Mais notre plus grande joie était d’aller chez Mme Masson, l’antiquaire de la rue de la Gare. Elle avait une fille : Cécile Masson, jolie comme un amour. À nous trois, nous changions toutes les étiquettes des vases, des tabatières, des éventails, des bijoux ; et quand ce pauvre M. Masson rentrait avec un riche client, car l’antiquaire Masson était connu dans le monde entier, Sophie et moi nous nous cachions pour assister à la fureur du père Masson.

Cécile, l’air innocent, vaquait avec sa mère aux soins du ménage en nous jetant des regards à la dérobée.


Le tourbillon de la vie me sépara brusquement de tous ces êtres que j’aimais.
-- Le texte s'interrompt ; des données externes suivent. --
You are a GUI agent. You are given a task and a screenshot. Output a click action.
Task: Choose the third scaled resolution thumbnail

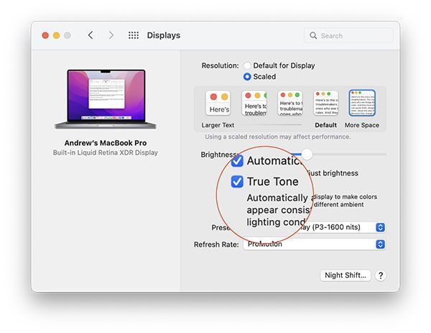(x=290, y=103)
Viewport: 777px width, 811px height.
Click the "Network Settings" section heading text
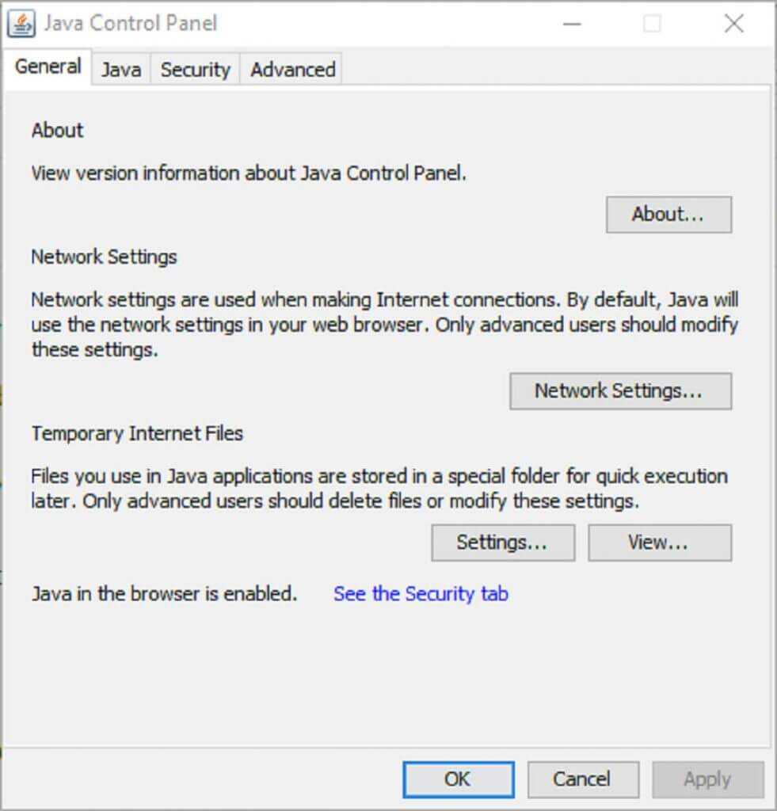pyautogui.click(x=104, y=257)
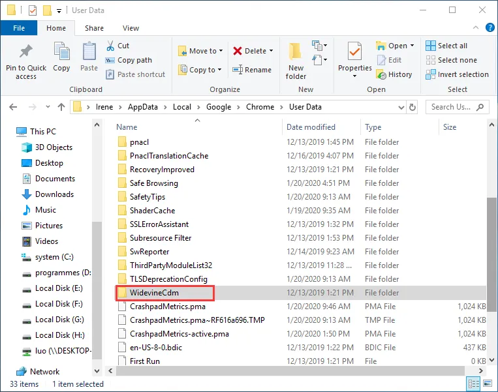498x392 pixels.
Task: Open Properties with the checkmark icon
Action: (354, 52)
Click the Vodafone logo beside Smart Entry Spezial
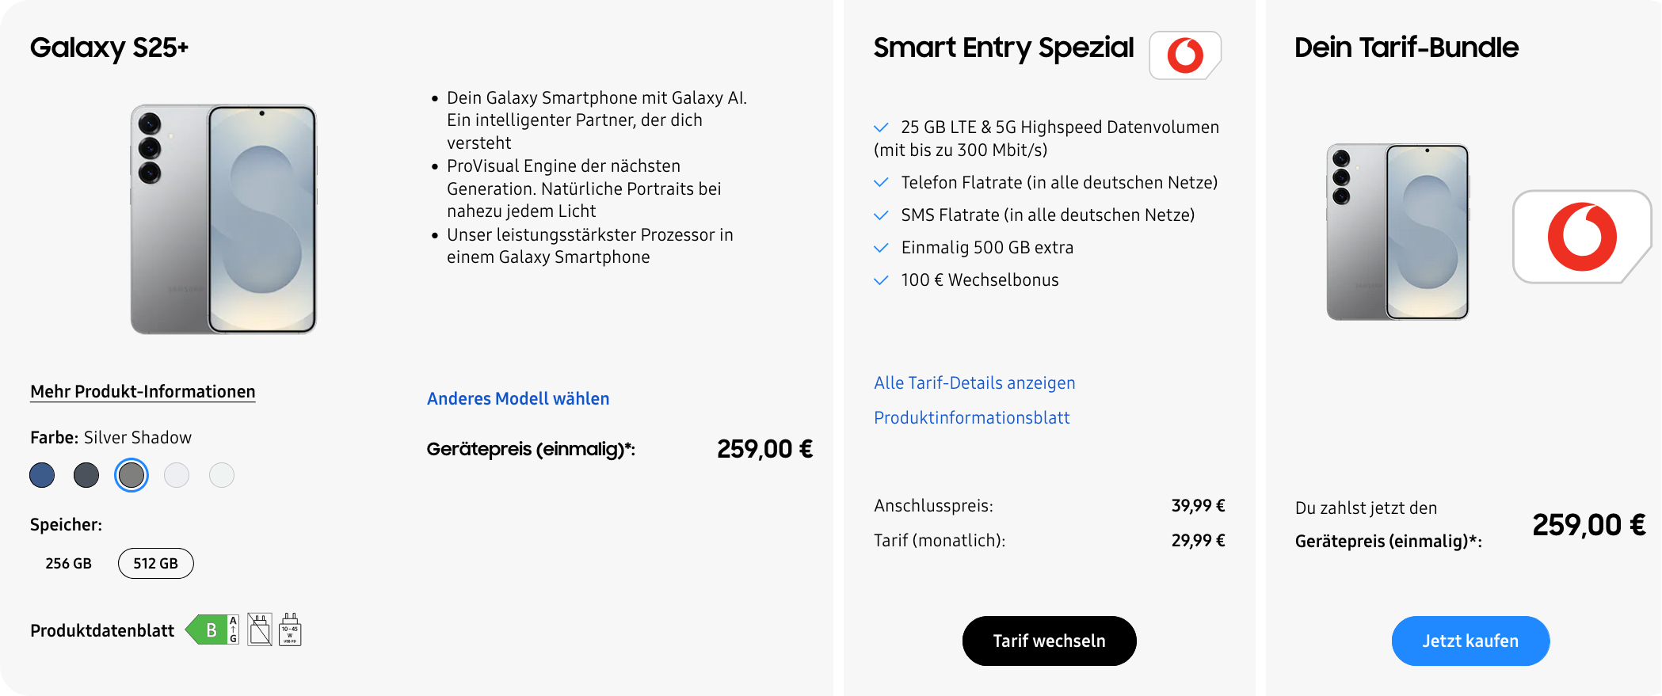 pos(1184,55)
Et un incident, bien futile en lui-même, me fit quitter le couvent plus tôt que ne l’eût voulu ma mère.

C’était un jour de fête. Nous avions deux heures de récréation. Nous marchions en monôme le long du mur qui borde le talus du chemin de fer de la rive gauche, chantant le De profundis, car nous enterrions mon lézard favori. Une vingtaine de mes compagnes suivaient avec moi. Quand tout à coup tomba à nos pieds un shako de soldat.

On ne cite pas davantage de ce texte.